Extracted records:
·····
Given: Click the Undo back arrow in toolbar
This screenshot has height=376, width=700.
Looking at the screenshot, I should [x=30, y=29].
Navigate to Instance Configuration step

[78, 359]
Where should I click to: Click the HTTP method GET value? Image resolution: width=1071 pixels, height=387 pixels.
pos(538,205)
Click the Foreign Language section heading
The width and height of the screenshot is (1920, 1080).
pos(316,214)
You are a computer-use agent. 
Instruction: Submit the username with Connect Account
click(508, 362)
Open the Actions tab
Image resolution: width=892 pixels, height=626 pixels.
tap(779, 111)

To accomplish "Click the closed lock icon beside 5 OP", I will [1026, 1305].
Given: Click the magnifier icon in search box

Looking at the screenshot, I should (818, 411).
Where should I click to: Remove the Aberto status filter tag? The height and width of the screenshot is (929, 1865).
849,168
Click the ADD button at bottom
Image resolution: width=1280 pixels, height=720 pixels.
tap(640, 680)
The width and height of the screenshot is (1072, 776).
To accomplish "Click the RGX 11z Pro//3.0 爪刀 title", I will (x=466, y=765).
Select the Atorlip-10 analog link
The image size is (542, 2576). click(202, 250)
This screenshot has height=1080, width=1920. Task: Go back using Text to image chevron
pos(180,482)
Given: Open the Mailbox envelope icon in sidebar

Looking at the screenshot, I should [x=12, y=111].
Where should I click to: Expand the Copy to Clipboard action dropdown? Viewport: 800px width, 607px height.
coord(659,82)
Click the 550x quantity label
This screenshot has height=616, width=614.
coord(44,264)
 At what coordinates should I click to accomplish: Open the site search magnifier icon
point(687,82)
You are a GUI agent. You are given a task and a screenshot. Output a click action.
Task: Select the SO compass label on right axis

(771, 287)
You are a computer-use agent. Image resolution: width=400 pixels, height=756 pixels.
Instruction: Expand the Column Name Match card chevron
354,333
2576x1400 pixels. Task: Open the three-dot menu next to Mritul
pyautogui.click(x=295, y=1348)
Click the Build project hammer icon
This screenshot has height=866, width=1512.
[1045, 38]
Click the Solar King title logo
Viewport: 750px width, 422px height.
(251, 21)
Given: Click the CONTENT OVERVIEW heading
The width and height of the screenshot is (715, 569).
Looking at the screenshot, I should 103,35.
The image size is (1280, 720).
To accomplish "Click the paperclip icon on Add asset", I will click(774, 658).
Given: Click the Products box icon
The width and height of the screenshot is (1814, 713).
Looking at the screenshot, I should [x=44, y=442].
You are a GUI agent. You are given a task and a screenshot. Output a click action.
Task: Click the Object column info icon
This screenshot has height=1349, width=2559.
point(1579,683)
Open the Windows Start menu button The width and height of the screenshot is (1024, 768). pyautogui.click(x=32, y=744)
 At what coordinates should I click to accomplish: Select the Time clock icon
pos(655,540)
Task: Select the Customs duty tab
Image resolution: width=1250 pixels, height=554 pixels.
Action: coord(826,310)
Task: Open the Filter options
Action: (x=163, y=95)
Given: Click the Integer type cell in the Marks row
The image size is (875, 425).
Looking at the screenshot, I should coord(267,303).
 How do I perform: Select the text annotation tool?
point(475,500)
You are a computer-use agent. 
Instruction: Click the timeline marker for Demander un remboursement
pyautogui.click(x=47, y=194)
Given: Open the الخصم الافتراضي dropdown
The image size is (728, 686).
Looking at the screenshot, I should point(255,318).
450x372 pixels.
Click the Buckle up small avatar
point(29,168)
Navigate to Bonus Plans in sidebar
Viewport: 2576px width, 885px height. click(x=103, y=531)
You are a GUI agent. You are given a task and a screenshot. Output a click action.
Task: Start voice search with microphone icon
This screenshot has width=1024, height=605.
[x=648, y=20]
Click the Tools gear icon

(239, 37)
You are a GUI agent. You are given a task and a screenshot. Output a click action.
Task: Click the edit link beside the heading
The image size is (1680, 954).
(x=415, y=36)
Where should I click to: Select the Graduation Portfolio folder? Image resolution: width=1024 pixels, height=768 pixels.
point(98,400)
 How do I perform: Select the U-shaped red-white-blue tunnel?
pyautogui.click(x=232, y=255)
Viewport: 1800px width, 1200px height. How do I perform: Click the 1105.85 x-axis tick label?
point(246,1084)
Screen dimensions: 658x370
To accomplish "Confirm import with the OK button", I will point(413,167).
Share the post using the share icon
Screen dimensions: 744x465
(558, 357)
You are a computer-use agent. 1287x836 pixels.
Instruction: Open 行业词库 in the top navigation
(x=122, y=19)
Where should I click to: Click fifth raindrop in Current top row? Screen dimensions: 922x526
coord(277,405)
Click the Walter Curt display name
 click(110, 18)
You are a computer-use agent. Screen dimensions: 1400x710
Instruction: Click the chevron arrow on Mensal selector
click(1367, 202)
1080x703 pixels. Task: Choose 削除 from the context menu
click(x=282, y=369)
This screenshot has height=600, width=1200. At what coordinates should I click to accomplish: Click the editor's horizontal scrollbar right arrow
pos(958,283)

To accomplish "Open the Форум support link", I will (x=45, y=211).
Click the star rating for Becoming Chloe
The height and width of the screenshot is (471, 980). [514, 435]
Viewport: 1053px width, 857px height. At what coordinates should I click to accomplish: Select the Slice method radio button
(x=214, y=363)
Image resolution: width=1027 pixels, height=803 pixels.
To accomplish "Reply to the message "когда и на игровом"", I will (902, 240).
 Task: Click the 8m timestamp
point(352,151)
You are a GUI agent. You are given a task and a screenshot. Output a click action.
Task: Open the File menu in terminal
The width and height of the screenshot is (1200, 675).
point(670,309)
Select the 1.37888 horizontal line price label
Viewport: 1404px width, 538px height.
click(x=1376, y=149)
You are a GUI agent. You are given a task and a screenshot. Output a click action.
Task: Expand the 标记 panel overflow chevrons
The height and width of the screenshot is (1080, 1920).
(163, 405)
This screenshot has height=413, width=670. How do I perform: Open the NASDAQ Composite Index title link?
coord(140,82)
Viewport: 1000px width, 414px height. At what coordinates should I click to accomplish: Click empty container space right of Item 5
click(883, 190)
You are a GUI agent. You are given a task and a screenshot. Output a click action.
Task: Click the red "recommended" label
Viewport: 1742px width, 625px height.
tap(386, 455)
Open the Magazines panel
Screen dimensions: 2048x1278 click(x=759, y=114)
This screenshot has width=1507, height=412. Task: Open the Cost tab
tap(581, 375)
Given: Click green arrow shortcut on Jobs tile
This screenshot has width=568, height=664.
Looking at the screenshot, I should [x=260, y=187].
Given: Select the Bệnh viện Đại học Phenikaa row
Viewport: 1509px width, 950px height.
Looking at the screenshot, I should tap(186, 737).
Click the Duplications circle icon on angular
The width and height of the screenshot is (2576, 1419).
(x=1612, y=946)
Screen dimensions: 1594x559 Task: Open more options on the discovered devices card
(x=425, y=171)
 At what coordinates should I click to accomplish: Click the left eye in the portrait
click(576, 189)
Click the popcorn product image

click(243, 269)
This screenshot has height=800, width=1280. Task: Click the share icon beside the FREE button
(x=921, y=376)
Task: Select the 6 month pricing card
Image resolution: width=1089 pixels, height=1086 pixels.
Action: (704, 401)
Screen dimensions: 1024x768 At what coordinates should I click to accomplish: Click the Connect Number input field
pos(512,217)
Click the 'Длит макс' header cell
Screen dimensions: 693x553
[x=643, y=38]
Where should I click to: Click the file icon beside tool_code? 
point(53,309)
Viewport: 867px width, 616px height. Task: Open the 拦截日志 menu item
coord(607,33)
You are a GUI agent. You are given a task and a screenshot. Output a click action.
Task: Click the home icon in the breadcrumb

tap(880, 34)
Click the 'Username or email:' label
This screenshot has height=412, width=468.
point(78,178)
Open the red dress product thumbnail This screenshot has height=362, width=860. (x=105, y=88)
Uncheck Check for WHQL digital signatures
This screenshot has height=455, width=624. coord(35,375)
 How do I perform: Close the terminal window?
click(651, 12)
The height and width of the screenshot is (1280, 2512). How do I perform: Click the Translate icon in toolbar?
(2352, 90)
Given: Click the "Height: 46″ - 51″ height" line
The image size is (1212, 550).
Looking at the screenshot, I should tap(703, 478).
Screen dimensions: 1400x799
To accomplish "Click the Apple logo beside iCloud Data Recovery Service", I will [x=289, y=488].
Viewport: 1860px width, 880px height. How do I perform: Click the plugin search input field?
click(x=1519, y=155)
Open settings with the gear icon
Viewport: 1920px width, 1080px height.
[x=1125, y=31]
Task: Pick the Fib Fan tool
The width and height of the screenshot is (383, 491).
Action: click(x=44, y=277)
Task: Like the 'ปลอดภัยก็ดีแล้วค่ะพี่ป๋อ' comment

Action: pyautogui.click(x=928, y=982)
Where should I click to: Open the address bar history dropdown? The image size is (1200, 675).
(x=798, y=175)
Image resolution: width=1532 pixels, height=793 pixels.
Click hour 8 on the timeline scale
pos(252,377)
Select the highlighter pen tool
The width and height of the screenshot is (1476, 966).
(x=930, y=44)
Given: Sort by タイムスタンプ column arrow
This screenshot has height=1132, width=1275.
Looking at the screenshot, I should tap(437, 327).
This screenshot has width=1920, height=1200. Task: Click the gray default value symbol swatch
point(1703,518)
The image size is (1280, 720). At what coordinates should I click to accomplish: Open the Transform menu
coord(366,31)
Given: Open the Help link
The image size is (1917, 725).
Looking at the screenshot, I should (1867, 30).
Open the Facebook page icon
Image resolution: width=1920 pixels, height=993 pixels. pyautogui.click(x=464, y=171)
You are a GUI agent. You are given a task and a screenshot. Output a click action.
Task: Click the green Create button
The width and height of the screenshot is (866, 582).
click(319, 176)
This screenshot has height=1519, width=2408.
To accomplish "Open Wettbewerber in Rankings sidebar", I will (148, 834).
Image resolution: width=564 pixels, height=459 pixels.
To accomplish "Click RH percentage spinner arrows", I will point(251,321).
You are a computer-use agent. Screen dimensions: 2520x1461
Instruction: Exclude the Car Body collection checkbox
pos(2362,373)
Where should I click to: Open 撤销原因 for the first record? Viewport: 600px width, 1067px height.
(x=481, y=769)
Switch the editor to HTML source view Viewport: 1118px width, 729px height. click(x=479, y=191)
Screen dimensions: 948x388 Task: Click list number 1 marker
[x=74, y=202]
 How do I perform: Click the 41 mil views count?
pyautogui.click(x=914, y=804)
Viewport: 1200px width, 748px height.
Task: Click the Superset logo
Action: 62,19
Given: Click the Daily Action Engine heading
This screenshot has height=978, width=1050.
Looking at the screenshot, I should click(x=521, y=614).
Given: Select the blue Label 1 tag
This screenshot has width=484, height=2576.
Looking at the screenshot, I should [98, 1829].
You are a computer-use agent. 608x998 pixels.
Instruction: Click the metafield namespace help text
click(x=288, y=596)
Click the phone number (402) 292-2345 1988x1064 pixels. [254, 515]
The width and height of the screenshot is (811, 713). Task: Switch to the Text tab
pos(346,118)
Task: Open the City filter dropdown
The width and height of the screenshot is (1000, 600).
·····
• Exercise: Convert the lines from the very first one above through the line containing "click(508, 362)" into a JSON list of strings, one string per line, leaving out any blank lines.

• Response to this task:
[
  "Given: Click the Undo back arrow in toolbar",
  "This screenshot has height=376, width=700.",
  "Looking at the screenshot, I should [x=30, y=29].",
  "Navigate to Instance Configuration step",
  "[78, 359]",
  "Where should I click to: Click the HTTP method GET value? Image resolution: width=1071 pixels, height=387 pixels.",
  "pos(538,205)",
  "Click the Foreign Language section heading",
  "The width and height of the screenshot is (1920, 1080).",
  "pos(316,214)",
  "You are a computer-use agent. ",
  "Instruction: Submit the username with Connect Account",
  "click(508, 362)"
]